Improving Progressive Generation with Decomposable Flow Matching (2506.19839v1)

Published 24 Jun 2025 in cs.CV and cs.AI

Abstract: Generating high-dimensional visual modalities is a computationally intensive task. A common solution is progressive generation, where the outputs are synthesized in a coarse-to-fine spectral autoregressive manner. While diffusion models benefit from the coarse-to-fine nature of denoising, explicit multi-stage architectures are rarely adopted. These architectures have increased the complexity of the overall approach, introducing the need for a custom diffusion formulation, decomposition-dependent stage transitions, add-hoc samplers, or a model cascade. Our contribution, Decomposable Flow Matching (DFM), is a simple and effective framework for the progressive generation of visual media. DFM applies Flow Matching independently at each level of a user-defined multi-scale representation (such as Laplacian pyramid). As shown by our experiments, our approach improves visual quality for both images and videos, featuring superior results compared to prior multistage frameworks. On Imagenet-1k 512px, DFM achieves 35.2% improvements in FDD scores over the base architecture and 26.4% over the best-performing baseline, under the same training compute. When applied to finetuning of large models, such as FLUX, DFM shows faster convergence speed to the training distribution. Crucially, all these advantages are achieved with a single model, architectural simplicity, and minimal modifications to existing training pipelines.

Summary

The paper introduces Decomposable Flow Matching (DFM), achieving a 35.2% FDD improvement on ImageNet-1K and outperforming state-of-the-art baselines.
The paper employs a multiscale decomposition using a Laplacian pyramid and independent flow timesteps to progressively generate high-quality images and videos.
The paper demonstrates that DFM reduces training iterations and computational overhead while enabling seamless integration into existing generative pipelines.

━━━━

EXERCISE GOAL »
According to the paper page on Decomposable Flow Matching, how much does DFM improve FDD scores over the base architecture on Imagenet-1k 512px? The rows that follow were taken from a different source than the paper page.

DATASET EXTRACT »
━━━━

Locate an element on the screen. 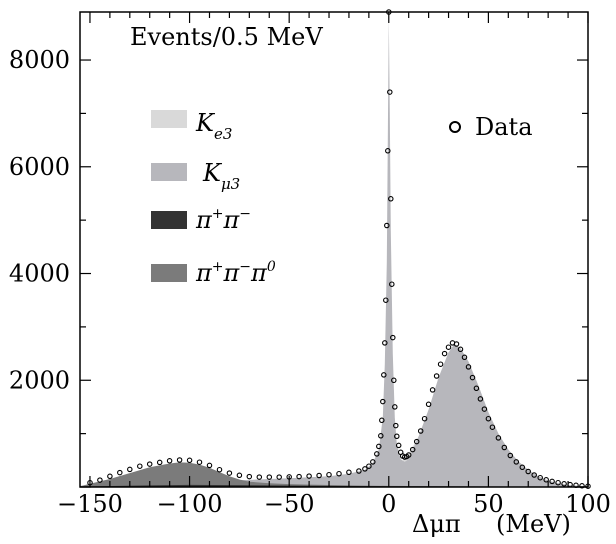  x-tick-label: 50 is located at coordinates (488, 504).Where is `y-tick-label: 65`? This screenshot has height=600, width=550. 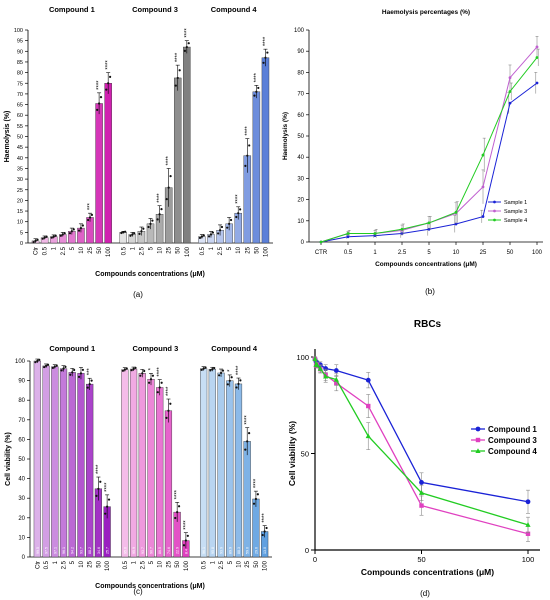 y-tick-label: 65 is located at coordinates (20, 106).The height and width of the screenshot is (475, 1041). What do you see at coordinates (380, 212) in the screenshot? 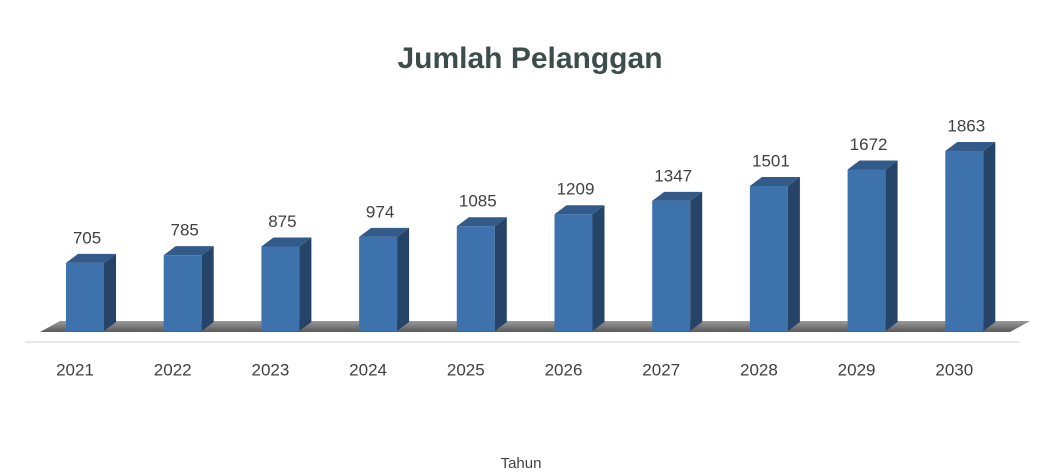
I see `value-label: 974` at bounding box center [380, 212].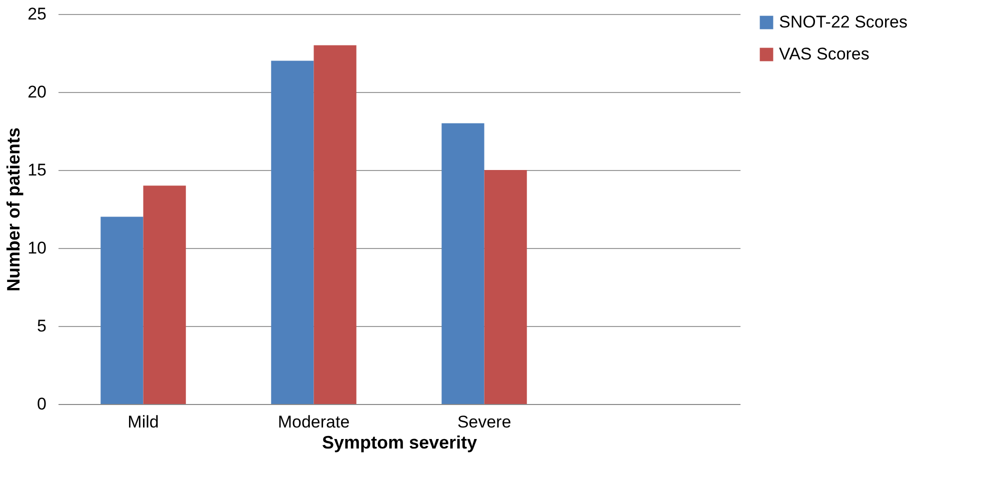  What do you see at coordinates (144, 422) in the screenshot?
I see `x-tick-label: Mild` at bounding box center [144, 422].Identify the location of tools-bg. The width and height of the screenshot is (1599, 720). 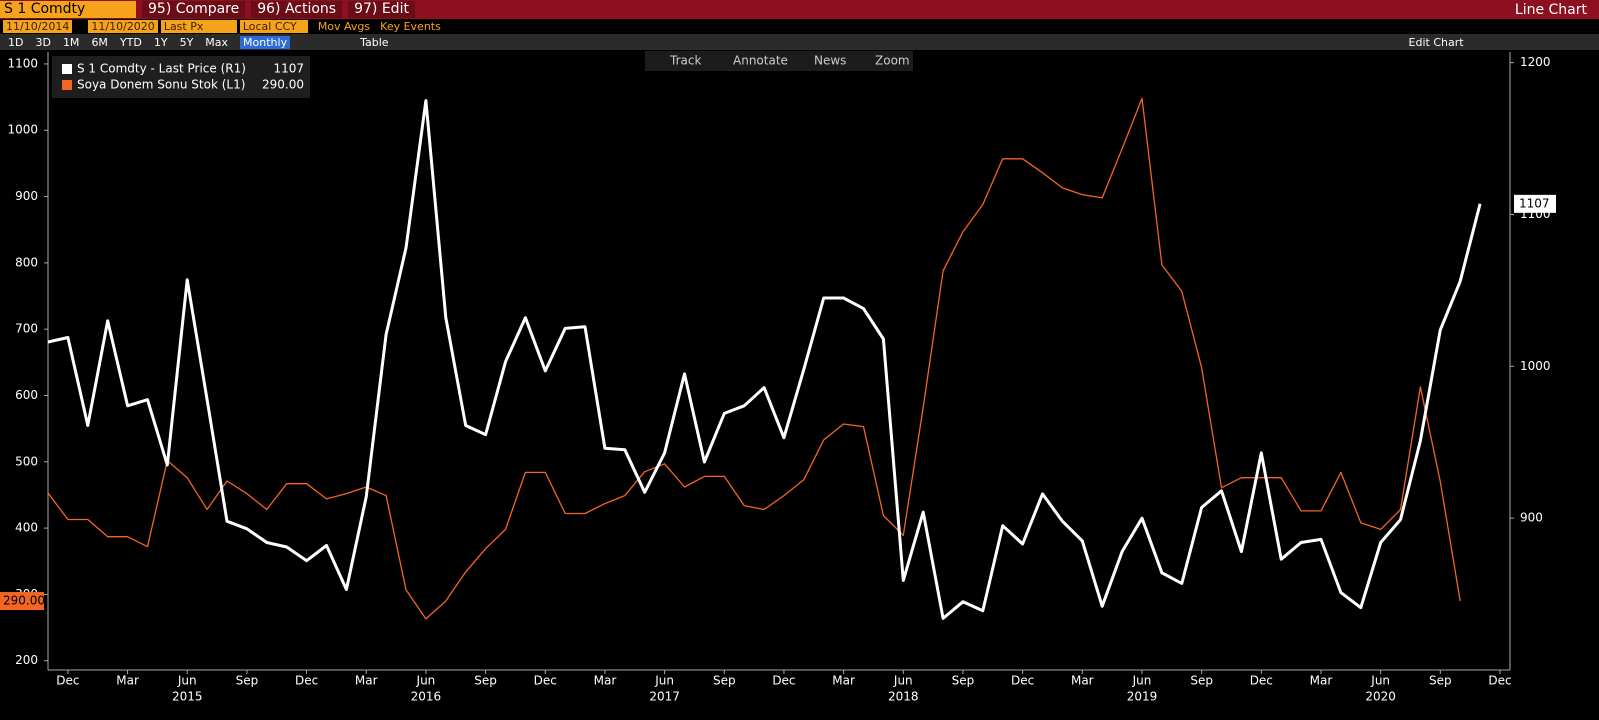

━━━━

SOLUTION FOR THIS EXERCISE »
35.2%